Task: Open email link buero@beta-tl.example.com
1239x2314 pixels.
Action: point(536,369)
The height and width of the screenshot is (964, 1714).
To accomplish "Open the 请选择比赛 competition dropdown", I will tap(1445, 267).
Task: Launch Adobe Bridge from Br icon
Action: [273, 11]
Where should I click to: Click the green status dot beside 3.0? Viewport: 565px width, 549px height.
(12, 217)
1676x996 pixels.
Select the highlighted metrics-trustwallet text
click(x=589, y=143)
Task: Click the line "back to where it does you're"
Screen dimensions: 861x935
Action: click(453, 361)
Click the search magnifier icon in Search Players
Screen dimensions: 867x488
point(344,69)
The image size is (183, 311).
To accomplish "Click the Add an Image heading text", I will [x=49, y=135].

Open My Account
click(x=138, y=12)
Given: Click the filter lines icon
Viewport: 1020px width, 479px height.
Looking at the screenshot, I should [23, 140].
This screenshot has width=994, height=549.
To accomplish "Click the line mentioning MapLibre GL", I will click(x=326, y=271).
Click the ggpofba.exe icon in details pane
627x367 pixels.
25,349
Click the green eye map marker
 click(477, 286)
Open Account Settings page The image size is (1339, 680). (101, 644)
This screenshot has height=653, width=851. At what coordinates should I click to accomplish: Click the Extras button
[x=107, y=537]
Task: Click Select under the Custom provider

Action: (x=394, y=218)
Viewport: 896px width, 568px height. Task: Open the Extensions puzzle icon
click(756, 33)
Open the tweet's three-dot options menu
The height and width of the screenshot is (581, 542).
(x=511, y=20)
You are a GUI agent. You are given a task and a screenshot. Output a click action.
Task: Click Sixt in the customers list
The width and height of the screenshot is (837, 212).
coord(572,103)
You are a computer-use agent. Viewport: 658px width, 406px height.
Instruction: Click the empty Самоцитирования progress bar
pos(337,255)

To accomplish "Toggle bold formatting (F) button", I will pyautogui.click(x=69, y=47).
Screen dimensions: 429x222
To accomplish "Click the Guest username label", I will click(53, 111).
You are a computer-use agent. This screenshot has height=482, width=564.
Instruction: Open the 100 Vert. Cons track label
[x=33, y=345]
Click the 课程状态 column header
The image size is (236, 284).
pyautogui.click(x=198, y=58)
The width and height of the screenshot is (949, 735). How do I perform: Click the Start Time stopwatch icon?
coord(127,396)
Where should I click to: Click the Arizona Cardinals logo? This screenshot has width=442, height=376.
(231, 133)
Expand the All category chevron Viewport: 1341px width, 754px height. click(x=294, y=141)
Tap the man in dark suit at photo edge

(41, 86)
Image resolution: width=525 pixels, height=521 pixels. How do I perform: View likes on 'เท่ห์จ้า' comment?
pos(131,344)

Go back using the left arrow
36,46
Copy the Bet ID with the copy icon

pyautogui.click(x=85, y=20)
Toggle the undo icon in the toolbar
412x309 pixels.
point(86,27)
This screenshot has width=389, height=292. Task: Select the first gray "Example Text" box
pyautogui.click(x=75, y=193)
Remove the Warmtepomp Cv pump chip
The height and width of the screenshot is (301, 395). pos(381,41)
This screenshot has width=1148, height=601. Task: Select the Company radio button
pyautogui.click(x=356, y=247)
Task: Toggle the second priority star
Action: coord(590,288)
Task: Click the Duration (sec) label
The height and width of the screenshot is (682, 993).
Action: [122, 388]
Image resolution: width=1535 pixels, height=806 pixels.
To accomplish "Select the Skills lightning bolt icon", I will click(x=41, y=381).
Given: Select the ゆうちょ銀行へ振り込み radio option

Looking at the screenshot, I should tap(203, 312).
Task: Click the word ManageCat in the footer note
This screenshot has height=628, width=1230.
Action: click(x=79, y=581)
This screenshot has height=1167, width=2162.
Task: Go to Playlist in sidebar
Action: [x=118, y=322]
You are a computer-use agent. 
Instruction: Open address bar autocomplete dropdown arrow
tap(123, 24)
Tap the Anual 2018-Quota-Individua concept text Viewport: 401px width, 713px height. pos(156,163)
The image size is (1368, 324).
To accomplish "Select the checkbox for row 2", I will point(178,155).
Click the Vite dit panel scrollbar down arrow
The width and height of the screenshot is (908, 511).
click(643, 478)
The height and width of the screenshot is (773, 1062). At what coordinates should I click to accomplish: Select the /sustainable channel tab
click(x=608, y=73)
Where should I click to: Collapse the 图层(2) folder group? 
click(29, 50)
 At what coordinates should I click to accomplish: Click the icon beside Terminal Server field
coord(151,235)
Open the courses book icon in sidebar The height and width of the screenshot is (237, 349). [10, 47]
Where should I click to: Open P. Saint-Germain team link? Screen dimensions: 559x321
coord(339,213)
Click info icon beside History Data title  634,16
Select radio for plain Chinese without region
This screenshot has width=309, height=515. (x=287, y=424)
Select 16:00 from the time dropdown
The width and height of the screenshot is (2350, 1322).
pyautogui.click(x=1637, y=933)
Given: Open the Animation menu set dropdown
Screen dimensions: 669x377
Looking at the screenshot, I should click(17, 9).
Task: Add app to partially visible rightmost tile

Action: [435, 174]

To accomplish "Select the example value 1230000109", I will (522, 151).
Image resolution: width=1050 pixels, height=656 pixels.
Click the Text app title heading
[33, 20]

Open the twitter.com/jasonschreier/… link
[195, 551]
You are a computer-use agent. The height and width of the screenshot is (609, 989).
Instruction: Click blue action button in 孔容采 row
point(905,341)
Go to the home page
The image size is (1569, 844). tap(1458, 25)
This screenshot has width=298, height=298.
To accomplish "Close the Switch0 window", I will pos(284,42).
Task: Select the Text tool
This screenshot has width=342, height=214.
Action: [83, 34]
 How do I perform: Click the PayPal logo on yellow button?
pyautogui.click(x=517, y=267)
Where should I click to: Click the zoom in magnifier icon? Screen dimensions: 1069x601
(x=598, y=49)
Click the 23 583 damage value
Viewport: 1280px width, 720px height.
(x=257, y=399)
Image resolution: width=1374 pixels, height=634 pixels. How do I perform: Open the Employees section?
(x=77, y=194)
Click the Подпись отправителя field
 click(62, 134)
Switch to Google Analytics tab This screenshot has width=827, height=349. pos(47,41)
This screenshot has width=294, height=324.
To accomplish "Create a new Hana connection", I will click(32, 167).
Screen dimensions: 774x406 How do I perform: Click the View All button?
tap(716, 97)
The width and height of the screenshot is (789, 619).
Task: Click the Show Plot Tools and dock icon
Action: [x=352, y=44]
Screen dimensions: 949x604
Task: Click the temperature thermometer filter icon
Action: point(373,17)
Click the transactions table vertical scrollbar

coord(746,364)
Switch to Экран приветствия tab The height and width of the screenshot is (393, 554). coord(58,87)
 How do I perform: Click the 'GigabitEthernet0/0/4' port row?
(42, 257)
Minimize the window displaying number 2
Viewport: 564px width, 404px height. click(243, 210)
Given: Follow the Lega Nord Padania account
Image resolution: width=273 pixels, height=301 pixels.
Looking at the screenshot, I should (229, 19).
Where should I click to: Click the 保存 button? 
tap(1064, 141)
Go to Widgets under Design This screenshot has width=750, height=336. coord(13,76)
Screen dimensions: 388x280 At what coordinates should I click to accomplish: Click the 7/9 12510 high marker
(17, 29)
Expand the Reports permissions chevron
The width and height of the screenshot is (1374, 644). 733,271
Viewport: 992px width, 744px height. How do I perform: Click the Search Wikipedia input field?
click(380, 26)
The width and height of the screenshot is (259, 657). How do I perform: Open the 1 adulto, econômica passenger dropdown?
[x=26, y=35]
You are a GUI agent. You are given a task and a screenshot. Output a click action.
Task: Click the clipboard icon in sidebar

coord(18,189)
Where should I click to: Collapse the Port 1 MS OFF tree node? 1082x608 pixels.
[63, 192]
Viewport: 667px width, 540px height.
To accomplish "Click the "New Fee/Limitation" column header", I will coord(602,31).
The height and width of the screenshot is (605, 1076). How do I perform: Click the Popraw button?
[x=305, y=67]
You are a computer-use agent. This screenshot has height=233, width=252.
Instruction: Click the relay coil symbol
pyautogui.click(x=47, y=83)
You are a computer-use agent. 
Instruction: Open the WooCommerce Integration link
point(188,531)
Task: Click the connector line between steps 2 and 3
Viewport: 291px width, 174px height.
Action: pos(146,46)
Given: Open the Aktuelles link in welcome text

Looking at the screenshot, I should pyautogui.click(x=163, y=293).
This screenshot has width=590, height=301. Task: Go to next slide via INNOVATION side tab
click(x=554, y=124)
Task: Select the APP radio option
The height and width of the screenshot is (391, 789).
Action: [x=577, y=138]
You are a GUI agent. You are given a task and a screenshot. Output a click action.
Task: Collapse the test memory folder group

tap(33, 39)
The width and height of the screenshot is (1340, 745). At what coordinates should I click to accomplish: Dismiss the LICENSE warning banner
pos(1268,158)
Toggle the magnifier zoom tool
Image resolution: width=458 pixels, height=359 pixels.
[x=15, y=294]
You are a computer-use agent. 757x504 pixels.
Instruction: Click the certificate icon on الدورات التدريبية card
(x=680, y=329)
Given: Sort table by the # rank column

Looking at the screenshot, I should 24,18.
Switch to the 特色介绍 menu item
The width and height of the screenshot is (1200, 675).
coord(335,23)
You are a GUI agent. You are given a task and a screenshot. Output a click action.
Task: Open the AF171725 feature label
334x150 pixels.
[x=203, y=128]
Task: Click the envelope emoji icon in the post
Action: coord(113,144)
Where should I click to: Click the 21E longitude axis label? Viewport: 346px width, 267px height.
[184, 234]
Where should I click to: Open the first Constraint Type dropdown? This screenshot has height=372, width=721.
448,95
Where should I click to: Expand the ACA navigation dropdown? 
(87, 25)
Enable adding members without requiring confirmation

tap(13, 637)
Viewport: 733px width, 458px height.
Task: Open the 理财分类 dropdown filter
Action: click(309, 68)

### Exercise brief
Copy out word for word the part of the entries that opens with the line containing "Given: Click the filter lines icon" and closes with the line containing "(x=511, y=20)", including both of those lines.

### Output
Given: Click the filter lines icon
Viewport: 1020px width, 479px height.
Looking at the screenshot, I should [23, 140].
This screenshot has width=994, height=549.
To accomplish "Click the line mentioning MapLibre GL", I will click(x=326, y=271).
Click the ggpofba.exe icon in details pane
627x367 pixels.
25,349
Click the green eye map marker
 click(477, 286)
Open Account Settings page The image size is (1339, 680). (101, 644)
This screenshot has height=653, width=851. At what coordinates should I click to accomplish: Click the Extras button
[x=107, y=537]
Task: Click Select under the Custom provider

Action: (x=394, y=218)
Viewport: 896px width, 568px height. Task: Open the Extensions puzzle icon
click(756, 33)
Open the tweet's three-dot options menu
The height and width of the screenshot is (581, 542).
(x=511, y=20)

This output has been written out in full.